In 1927 Léger executed several compositions on the subject of a still-life featuring a bunch of grapes and a fish, combined with abstract, geometrically shaped elements. Merging the traditionally opposed manners of figurative and abstract painting, in Grappe et poisson Léger created a dynamic composition that juxtaposes everyday objects and forms usually found in Léger’s still-lifes, with abstract forms such as the L-shaped bar resembling a ruler. The artist painted all elements of the composition in the same two-dimensional manner, thus emphasising the flatness of the picture plane. Even the recognisable commonplace objects are reduced to geometric shapes: the grapes are represented as overlapping circles, while the fish displays the same chequered pattern as the draughtboard featuring in several compositions painted the same year.

 

The elegant and clearly delineated composition of Grappe et poisson points to the impact of the Purism of Ozenfant and Le Corbusier on Léger’s painting during this time.
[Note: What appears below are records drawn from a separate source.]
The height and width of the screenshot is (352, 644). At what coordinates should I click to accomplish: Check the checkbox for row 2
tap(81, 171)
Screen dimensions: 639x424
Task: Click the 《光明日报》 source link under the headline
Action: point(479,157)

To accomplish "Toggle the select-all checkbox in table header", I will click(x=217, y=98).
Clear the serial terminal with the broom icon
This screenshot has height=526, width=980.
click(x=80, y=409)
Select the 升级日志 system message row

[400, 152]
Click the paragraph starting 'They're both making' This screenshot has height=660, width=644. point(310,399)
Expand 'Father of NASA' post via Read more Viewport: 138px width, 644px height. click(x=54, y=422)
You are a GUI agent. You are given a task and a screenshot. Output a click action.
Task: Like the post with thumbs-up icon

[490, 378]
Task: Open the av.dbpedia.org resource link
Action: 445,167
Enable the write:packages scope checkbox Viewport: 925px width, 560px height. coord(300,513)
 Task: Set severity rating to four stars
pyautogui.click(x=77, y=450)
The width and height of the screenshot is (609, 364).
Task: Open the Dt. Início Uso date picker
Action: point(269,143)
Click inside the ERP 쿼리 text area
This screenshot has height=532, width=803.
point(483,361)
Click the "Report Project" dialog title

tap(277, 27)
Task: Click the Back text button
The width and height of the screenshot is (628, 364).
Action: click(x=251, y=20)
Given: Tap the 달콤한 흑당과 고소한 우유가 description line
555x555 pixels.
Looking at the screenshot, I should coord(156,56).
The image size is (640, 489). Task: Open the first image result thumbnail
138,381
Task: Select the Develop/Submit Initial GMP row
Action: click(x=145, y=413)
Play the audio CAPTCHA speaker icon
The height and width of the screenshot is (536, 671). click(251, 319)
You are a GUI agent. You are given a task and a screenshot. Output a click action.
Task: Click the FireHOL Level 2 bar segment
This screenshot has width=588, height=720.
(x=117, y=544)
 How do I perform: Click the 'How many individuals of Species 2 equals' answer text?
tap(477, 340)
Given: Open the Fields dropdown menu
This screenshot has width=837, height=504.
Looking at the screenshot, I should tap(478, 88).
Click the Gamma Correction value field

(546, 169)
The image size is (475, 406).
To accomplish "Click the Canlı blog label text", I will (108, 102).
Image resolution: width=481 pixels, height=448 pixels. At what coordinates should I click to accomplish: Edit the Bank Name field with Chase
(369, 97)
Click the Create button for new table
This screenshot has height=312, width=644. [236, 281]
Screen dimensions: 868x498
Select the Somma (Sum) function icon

A search for classical beauty and balance that characterised the so-called rappel à l’ordre influenced many avant-garde artists working in Europe in the aftermath of the First World War. During this time Léger focused his creative output on the still-life genre, combining everyday objects with elements of the natural world (fig. 2). Executed in large blocks of solid unmodulated pigment, the work encapsulates Léger’s belief in the key role of pure colour in his painting. Rather than representing a likeness of the world that surrounds him, the artist uses overlapping patches of colour as the principal element of the composition, creating new spatial relationships within the two-dimensional plane of the canvas.

 

Writing about Léger’s works of 1927, Douglas Cooper observed: ‘Gradually he exchanged the monumental for the living. The architectural elements disappeared and were replaced by scattered objects setting up a rhythm between themselves, while the space in which they moved was created by pushing the objects into the foreground and setting up a play of colours in the background. The objects are related to each other by means of carefully controlled chromatic values, by similar or opposing rhythms and by the use of lines of direction which weave in and out through the whole composition. Léger places his objects at just the right distance from each other: they are held there by virtue of the laws of harmony and rhythm’ (D. Cooper, Fernand Léger et le nouvel espace, London, 1949, p. XIV). In the present composition, Léger achieved this sense of rhythm through a juxtaposition of circular, straight and diagonal lines and a bright palette, set against a dark monochromatic background.

 

Léger himself explained the abstract element of his painting: ‘The realistic value of a work of art is completely independent of any imitative character. This truth should be accepted as dogma and made axiomatic in the general understanding of painting. [...] Pictorial realism is the simultaneous ordering of three great plastic components: Lines, Forms and Colours. [...] the modern concept is not a reaction against the impressionists' idea but is, on the contrary, a further development and expansion of their aims through the use of methods they neglected. [...] Present-day life, more fragmented and faster moving than life in previous eras, has had to accept as its means of expression an art of dynamic divisionism; and the sentimental side, the expression of the subject (in the sense of popular expression), has reached a critical moment. [...] The modern conception is not simply a passing abstraction, valid only for a few initiates; it is the total expression of a new generation whose needs it shares and whose aspirations it answers’ (quoted in Dorothy Kosinski (ed.), Fernand Léger, 1911-1924, The Rhythm of Modern Life, Munich & New York, 1994, pp. 66-67).